Our report Inequalities and inclusion in NHS providers will explore the experiences of BAME NHS staff and seek to understand what discrimination looks and feels like, and what impact it has on individuals, teams and organisations. The report will be published in Summer 2020, find full details of the project here.
Earlier this year, I wrote about our research focusing on race inequalities in the NHS workforce. As part of the work, we asked people from an ethnic minority background who work in the NHS to share their lived experiences. As a woman of colour in the minority at work, I find race an uncomfortable topic to talk about; I’m cautious about talking openly in case I am judged for it. So I was taken aback by how many people got in touch from various minority ethnic backgrounds, working across health care. I prepared myself to hear about some ugly stories of prejudice and racism.
People talked to us about experiencing ‘othering’ (ie treating someone as intrinsically different or alien to oneself) or micro-aggressions (defined as ‘brief, everyday exchanges that send denigrating messages to people of colour because they belong to a minority group’). This could come from patients and colleagues.
…there’s the feeling that sometimes you’re not understood or you’re treated maybe a bit differently… Or sometimes there could be comments made about your culture, your food, languages you might speak or where you’ve lived, where you’ve grown up. There might be some microaggressions going on… and they happen constantly…

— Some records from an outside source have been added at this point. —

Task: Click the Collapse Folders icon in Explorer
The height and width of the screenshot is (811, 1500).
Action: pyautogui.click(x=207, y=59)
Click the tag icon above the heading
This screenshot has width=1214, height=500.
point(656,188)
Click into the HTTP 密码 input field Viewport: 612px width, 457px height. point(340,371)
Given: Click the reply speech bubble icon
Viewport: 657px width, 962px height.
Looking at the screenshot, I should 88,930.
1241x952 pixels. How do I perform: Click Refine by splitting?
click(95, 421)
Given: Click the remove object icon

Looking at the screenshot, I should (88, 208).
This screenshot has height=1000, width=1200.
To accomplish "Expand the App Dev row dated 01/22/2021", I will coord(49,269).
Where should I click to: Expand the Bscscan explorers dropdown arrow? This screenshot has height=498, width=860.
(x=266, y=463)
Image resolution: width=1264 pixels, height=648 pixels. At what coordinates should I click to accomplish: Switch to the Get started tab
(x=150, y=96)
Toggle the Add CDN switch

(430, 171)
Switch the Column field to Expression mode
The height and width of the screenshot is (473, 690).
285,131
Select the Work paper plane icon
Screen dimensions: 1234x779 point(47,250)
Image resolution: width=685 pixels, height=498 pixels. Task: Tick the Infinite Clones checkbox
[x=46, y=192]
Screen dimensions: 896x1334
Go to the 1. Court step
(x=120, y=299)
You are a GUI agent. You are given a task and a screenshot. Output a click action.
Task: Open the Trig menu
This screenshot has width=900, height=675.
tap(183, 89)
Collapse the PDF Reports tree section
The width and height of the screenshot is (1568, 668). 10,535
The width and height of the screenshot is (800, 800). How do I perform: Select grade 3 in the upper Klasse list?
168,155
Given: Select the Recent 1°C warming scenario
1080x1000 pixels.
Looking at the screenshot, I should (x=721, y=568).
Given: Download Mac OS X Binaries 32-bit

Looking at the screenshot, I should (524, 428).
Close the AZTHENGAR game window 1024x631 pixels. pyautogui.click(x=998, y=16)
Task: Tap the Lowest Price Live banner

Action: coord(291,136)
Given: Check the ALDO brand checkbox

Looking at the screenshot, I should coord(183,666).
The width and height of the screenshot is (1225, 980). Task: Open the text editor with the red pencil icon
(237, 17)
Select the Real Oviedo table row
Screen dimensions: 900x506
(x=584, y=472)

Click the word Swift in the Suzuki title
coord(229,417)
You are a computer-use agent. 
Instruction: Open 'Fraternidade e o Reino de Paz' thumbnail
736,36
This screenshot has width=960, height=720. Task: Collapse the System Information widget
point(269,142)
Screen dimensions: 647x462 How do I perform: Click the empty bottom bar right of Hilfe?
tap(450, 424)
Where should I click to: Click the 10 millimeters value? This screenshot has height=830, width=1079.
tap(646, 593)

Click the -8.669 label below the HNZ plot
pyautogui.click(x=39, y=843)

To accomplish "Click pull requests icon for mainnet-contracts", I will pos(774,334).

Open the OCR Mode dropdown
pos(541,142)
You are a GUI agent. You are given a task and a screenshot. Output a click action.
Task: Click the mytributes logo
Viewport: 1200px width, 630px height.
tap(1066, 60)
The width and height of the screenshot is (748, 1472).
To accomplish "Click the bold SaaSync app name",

…patients really can be difficult. I mean, recently I had a patient who told me that I was the wrong colour to be English.
Although much of the NHS is relatively diverse compared to many other workplaces, some people experienced feeling highly visible because of their ethnicity, for example being ‘the only’. At the same time, people felt invisible, for example being bypassed for career development and progression opportunities. The view commonly held among interview participants is that recruitment practices and decision-making are not fully transparent and appear biased in favour of White staff. Participants felt there are ‘in-groups’ (staff more likely to progress in their careers) and ‘out-groups’ (staff who did not have close enough relationships with the decision-makers, but equally or more qualified for progression).
… progression or recruitment… happen[s] via relationships; people tend to have relationships – especially White males [who] are dominating in central teams in [a national body]... Which is quite hard to stomach actually when you work extremely hard… I’ve not been quiet about this. And every time it’s a positive meeting when I meet the senior people to talk about some of the issues, that yes, we need to look at it. But then there’s death silence. Nothing ever happens past that.
Although it is difficult to prove there has been any wrong-doing in recruitment practices, it was striking how often this theme came up across the different roles and parts of the NHS. People’s sadness and frustration about this point in particular was palpable.
Perceived bias in recruitment and promotion opportunities is a major factor in the lived experience of ethnic minority staff we spoke to. And when people have raised this issue with managers, they have found themselves silenced.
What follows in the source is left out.